Subject: Re: merits of Lisp vs Python
From: rpw3@rpw3.org (Rob Warnock)
Date: Sat, 09 Dec 2006 06:49:47 -0600
Newsgroups: comp.lang.lisp,comp.lang.python
Message-ID: <yfWdndJ8jol2LefYnZ2dnUVZ_sqdnZ2d@speakeasy.net>
Steven D'Aprano  <steve@REMOVE.THIS.cybersource.com.au> wrote:
+---------------
| Wolfram Fenske wrote:
| > if Common Lisp didn't have CLOS, its object system, I could write my own
| > as a library and it would be just as powerful and just as easy to use as
| > the system Common Lisp already provides.  Stuff like this is impossible
| > in other languages.
| 
| Dude. Turing Complete. Don't you Lisp developers know anything about
| computer science?
| 
| Anything any language can do is possible in any other language,
| if you are willing to write your own libraries.
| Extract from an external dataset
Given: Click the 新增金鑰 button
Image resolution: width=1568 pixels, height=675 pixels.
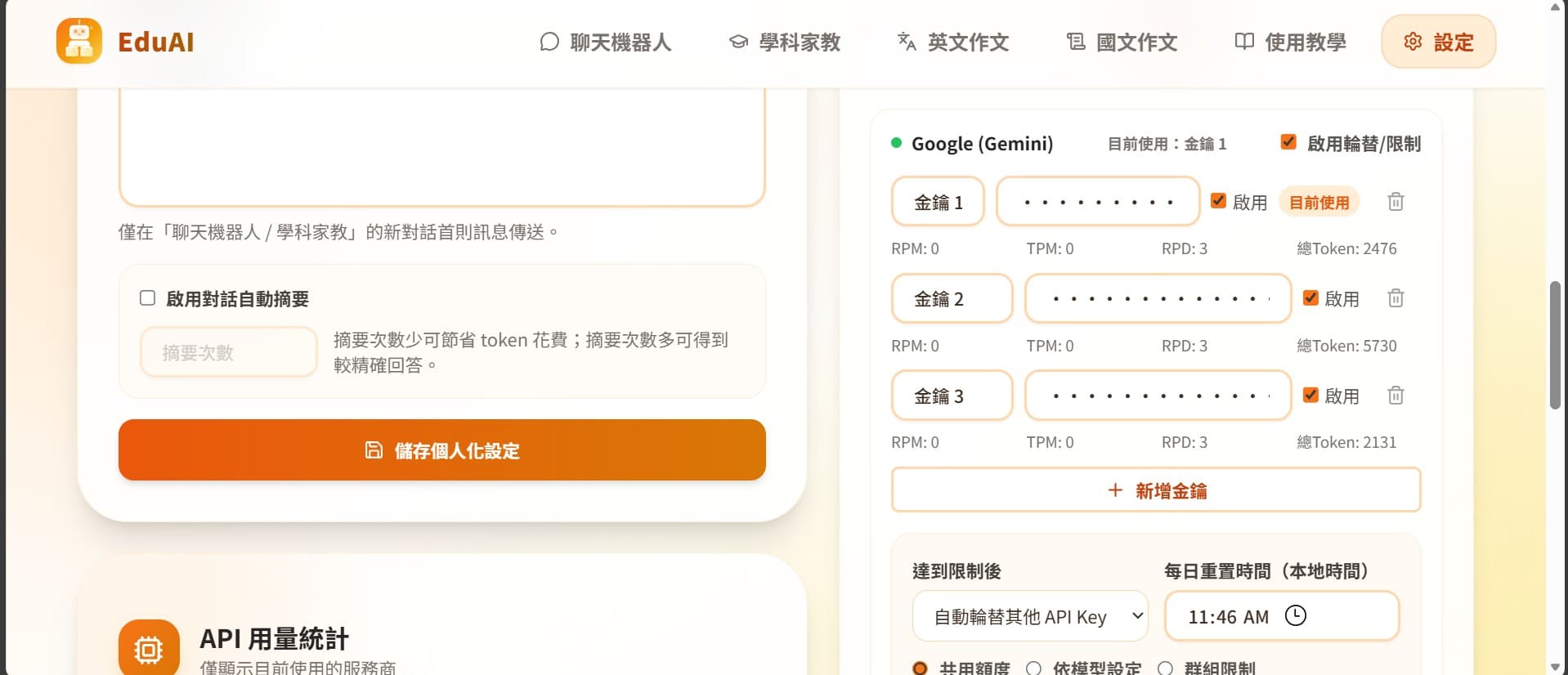Looking at the screenshot, I should tap(1155, 490).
And debug them.
+---------------

Yes, true, but by then you've effectively reimplemented Lisp!  ;-}

    http://en.wikipedia.org/wiki/Greenspun's_Tenth_Rule
    Greenspun's Tenth Rule of Programming [...]:
    "Any sufficiently complicated C or Fortran program
    contains an ad hoc, informally-specified, bug-ridden,
    slow implementation of half of Common Lisp."